WHAT THE TASK REQUIRES →
The answer must be an exact reproduction of all the entries.

Stored records
□ □ □ □ □
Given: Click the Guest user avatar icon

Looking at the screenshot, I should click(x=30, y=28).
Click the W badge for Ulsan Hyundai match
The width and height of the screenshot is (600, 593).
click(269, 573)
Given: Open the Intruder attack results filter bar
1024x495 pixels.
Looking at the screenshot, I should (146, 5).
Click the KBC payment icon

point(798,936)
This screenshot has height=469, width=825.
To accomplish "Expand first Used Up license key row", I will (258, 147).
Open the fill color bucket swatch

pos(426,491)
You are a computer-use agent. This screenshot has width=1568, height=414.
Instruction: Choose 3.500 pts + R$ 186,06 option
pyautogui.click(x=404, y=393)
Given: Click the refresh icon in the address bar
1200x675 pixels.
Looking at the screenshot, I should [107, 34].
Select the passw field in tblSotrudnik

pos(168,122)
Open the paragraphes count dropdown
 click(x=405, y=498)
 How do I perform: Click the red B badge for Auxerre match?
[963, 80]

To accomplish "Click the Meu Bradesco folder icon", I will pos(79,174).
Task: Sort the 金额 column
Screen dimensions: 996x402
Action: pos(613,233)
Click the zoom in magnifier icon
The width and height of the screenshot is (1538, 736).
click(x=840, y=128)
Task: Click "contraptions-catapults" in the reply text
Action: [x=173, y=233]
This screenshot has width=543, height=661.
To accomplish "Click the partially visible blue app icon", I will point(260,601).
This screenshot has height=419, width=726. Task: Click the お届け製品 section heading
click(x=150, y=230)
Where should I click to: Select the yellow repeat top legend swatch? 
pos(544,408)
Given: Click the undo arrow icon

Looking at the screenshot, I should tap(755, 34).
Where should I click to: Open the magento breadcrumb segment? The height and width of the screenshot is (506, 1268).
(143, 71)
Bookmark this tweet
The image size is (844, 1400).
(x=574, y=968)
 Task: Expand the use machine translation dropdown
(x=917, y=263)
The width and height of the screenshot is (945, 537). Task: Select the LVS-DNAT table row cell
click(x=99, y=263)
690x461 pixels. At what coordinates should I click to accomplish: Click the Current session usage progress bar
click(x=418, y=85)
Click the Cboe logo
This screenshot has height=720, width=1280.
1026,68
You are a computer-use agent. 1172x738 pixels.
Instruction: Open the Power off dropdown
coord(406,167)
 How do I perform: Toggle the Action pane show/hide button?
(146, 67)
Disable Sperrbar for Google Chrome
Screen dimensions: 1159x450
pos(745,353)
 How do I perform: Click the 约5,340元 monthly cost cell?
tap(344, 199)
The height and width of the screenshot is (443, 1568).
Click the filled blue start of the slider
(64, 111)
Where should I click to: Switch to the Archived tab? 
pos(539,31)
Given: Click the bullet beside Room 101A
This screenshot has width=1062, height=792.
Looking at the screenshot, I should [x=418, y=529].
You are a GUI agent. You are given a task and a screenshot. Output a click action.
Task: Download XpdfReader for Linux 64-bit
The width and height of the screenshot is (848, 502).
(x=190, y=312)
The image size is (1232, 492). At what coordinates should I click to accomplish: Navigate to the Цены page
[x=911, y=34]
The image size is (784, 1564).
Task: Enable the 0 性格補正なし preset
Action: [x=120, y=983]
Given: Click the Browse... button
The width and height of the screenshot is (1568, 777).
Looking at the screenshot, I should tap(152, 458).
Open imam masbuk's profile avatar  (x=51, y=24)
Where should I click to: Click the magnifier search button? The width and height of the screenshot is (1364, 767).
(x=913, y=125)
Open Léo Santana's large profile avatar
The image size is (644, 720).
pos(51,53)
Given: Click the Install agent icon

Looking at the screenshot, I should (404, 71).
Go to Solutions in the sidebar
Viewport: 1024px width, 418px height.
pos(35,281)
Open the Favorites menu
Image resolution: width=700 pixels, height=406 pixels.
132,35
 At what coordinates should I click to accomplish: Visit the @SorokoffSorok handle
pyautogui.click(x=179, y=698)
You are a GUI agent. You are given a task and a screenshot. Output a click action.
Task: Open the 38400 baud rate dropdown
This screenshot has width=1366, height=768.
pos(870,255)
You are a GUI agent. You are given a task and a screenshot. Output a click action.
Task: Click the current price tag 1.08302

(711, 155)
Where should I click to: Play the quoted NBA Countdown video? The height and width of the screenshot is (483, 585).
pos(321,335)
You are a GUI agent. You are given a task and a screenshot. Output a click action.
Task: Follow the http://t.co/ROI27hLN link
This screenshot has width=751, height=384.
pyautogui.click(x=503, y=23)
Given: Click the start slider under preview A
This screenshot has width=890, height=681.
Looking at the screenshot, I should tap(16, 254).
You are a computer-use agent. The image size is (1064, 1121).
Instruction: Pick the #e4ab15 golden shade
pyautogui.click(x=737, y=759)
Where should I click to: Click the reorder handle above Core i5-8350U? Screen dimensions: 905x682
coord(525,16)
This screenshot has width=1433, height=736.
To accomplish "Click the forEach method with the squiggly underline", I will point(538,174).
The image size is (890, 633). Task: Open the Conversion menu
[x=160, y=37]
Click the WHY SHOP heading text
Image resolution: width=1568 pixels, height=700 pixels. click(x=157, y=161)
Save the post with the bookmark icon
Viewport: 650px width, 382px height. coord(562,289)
□ □ □ □ □
ANSWER AREA →
Given: Click the Guest user avatar icon

Looking at the screenshot, I should click(x=30, y=28).
Click the W badge for Ulsan Hyundai match
The width and height of the screenshot is (600, 593).
click(269, 573)
Given: Open the Intruder attack results filter bar
1024x495 pixels.
Looking at the screenshot, I should (146, 5).
Click the KBC payment icon

point(798,936)
This screenshot has height=469, width=825.
To accomplish "Expand first Used Up license key row", I will (258, 147).
Open the fill color bucket swatch

pos(426,491)
You are a computer-use agent. This screenshot has width=1568, height=414.
Instruction: Choose 3.500 pts + R$ 186,06 option
pyautogui.click(x=404, y=393)
Given: Click the refresh icon in the address bar
1200x675 pixels.
Looking at the screenshot, I should [107, 34].
Select the passw field in tblSotrudnik

pos(168,122)
Open the paragraphes count dropdown
 click(x=405, y=498)
 How do I perform: Click the red B badge for Auxerre match?
[963, 80]

To accomplish "Click the Meu Bradesco folder icon", I will pos(79,174).
Task: Sort the 金额 column
Screen dimensions: 996x402
Action: pos(613,233)
Click the zoom in magnifier icon
The width and height of the screenshot is (1538, 736).
click(x=840, y=128)
Task: Click "contraptions-catapults" in the reply text
Action: [x=173, y=233]
This screenshot has width=543, height=661.
To accomplish "Click the partially visible blue app icon", I will point(260,601).
This screenshot has height=419, width=726. Task: Click the お届け製品 section heading
click(x=150, y=230)
Where should I click to: Select the yellow repeat top legend swatch? 
pos(544,408)
Given: Click the undo arrow icon

Looking at the screenshot, I should tap(755, 34).
Where should I click to: Open the magento breadcrumb segment? The height and width of the screenshot is (506, 1268).
(143, 71)
Bookmark this tweet
The image size is (844, 1400).
(x=574, y=968)
 Task: Expand the use machine translation dropdown
(x=917, y=263)
The width and height of the screenshot is (945, 537). Task: Select the LVS-DNAT table row cell
click(x=99, y=263)
690x461 pixels. At what coordinates should I click to accomplish: Click the Current session usage progress bar
click(x=418, y=85)
Click the Cboe logo
This screenshot has height=720, width=1280.
1026,68
You are a computer-use agent. 1172x738 pixels.
Instruction: Open the Power off dropdown
coord(406,167)
 How do I perform: Toggle the Action pane show/hide button?
(146, 67)
Disable Sperrbar for Google Chrome
Screen dimensions: 1159x450
pos(745,353)
 How do I perform: Click the 约5,340元 monthly cost cell?
tap(344, 199)
The height and width of the screenshot is (443, 1568).
Click the filled blue start of the slider
(64, 111)
Where should I click to: Switch to the Archived tab? 
pos(539,31)
Given: Click the bullet beside Room 101A
This screenshot has width=1062, height=792.
Looking at the screenshot, I should [x=418, y=529].
You are a GUI agent. You are given a task and a screenshot. Output a click action.
Task: Download XpdfReader for Linux 64-bit
The width and height of the screenshot is (848, 502).
(x=190, y=312)
The image size is (1232, 492). At what coordinates should I click to accomplish: Navigate to the Цены page
[x=911, y=34]
The image size is (784, 1564).
Task: Enable the 0 性格補正なし preset
Action: [x=120, y=983]
Given: Click the Browse... button
The width and height of the screenshot is (1568, 777).
Looking at the screenshot, I should tap(152, 458).
Open imam masbuk's profile avatar  (x=51, y=24)
Where should I click to: Click the magnifier search button? The width and height of the screenshot is (1364, 767).
(x=913, y=125)
Open Léo Santana's large profile avatar
The image size is (644, 720).
pos(51,53)
Given: Click the Install agent icon

Looking at the screenshot, I should (404, 71).
Go to Solutions in the sidebar
Viewport: 1024px width, 418px height.
pos(35,281)
Open the Favorites menu
Image resolution: width=700 pixels, height=406 pixels.
132,35
 At what coordinates should I click to accomplish: Visit the @SorokoffSorok handle
pyautogui.click(x=179, y=698)
You are a GUI agent. You are given a task and a screenshot. Output a click action.
Task: Open the 38400 baud rate dropdown
This screenshot has width=1366, height=768.
pos(870,255)
You are a GUI agent. You are given a task and a screenshot. Output a click action.
Task: Click the current price tag 1.08302

(711, 155)
Where should I click to: Play the quoted NBA Countdown video? The height and width of the screenshot is (483, 585).
pos(321,335)
You are a GUI agent. You are given a task and a screenshot. Output a click action.
Task: Follow the http://t.co/ROI27hLN link
This screenshot has width=751, height=384.
pyautogui.click(x=503, y=23)
Given: Click the start slider under preview A
This screenshot has width=890, height=681.
Looking at the screenshot, I should tap(16, 254).
You are a computer-use agent. The image size is (1064, 1121).
Instruction: Pick the #e4ab15 golden shade
pyautogui.click(x=737, y=759)
Where should I click to: Click the reorder handle above Core i5-8350U? Screen dimensions: 905x682
coord(525,16)
This screenshot has width=1433, height=736.
To accomplish "Click the forEach method with the squiggly underline", I will point(538,174).
The image size is (890, 633). Task: Open the Conversion menu
[x=160, y=37]
Click the WHY SHOP heading text
Image resolution: width=1568 pixels, height=700 pixels. click(x=157, y=161)
Save the post with the bookmark icon
Viewport: 650px width, 382px height. coord(562,289)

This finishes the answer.